PAGE EXCERPT

Wednesday, June 29, 2016

One Month Post-Marriage

Yesterday marked one month of being Mrs. Jillanne Fay Bowler-Veltman. The feeling continues to be surreal. I continue to wander my way through this new territory of relationship statuses, trying to soak in what it all means - or what it doesn't.

Marriage Means a Mental Shift in Your Relationship

Marriage so far has made me feel mentally closer to my husband. Our honeymoon - one week of absolute bliss in the presence of each other, and on my part, away from all contact with anyone else I knew outside of a few phone calls to my parents - meant that we embraced being with each other, and only each other, for a whole week. When we returned from the honeymoon, neither Jon or I felt the need to go and socialize with our regular contacts - we were fulfilled in life existing just with the two of us. 

I've been selfish about my wedding photos. I know people were there, and saw everything that happened. Yet, part of me wants to reserve my marriage - including the wedding - to myself. I want to bask in the glory that is our love, and I feel like I desensitize myself to that feeling the more I share our photos. This is the first time in my life I haven't wanted to share my exciting moments with social media.

PROVIDED DATA
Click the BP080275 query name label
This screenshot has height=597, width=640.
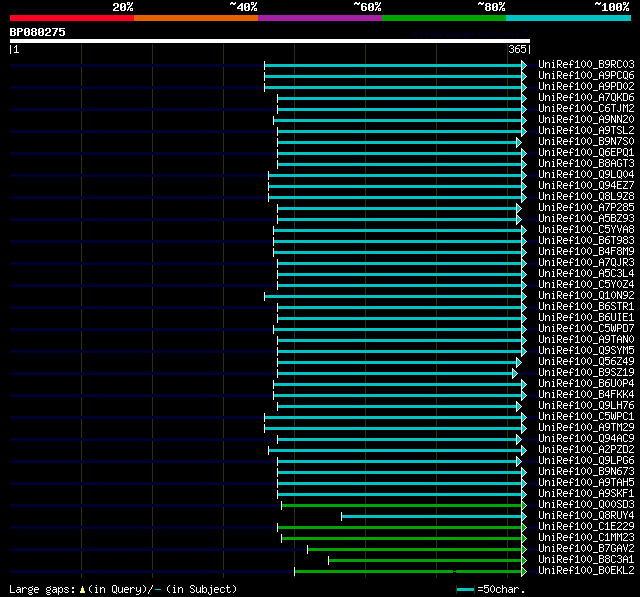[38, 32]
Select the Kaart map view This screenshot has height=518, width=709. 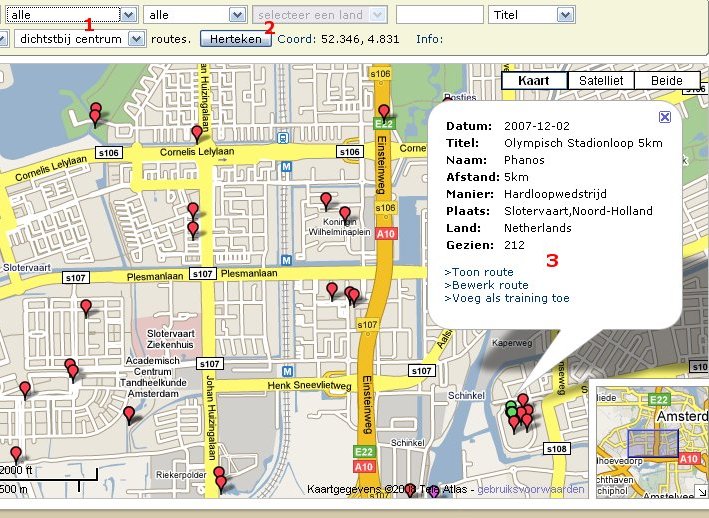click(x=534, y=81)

DIRECTIONS
- A) Retype the passage of the blog post on the first month of marriage that opens with the words containing "Wednesday, June 29, 2016" and closes with "the two of us.".
- B) Extend the blog post on the first month of marriage, starting after its final sentence.

EXERCISE RESPONSES
- A)
Wednesday, June 29, 2016

One Month Post-Marriage

Yesterday marked one month of being Mrs. Jillanne Fay Bowler-Veltman. The feeling continues to be surreal. I continue to wander my way through this new territory of relationship statuses, trying to soak in what it all means - or what it doesn't.

Marriage Means a Mental Shift in Your Relationship

Marriage so far has made me feel mentally closer to my husband. Our honeymoon - one week of absolute bliss in the presence of each other, and on my part, away from all contact with anyone else I knew outside of a few phone calls to my parents - meant that we embraced being with each other, and only each other, for a whole week. When we returned from the honeymoon, neither Jon or I felt the need to go and socialize with our regular contacts - we were fulfilled in life existing just with the two of us.

- B)
It's not that being married suddenly made me love my husband more. It's that being married made my plans for my future with him a reality. I'm not saying everyone needs to get married to feel committed to each other - I felt committed to Jon within weeks of knowing him. If marriage isn't your thing...well, you probably haven't read this far into this blog post. However, what I'm saying is that for me, marriage changes my mind frame. I have committed to spending my life with this man, and I have publicly announced our relationship is worth the effort - every effort - that is required for that lifetime. And he has too. So as long as that effort is there on both ends, being a wife feels fantastic and makes me want to swallow him in tiny pieces so that he can live inside of me.

*Ahem* Onto part two...

Marriage Doesn't Change Your Relationship

The best advice I got on my wedding day came from a friend who just got married in August of 2015. I asked him "so what is married life like?" And he responded "It's the same. Be prepared for a whole lot of the same". And you know what? I am okay with this.

You shouldn't marry a person because you're hoping for marriage to change your relationship. You should marry them because you like the way things are and want to keep what you have.

Being married means we still have small and petty arguments. It means we continue to sit on the couch some nights, being complete zombies and staring at a screen. It means I still get annoyed that Jon puts the teaspoons and tablespoons in the same compartment in the drawer. And it means that he still gets annoyed when I let our coffee table get cluttered with ignored mail and empty envelopes.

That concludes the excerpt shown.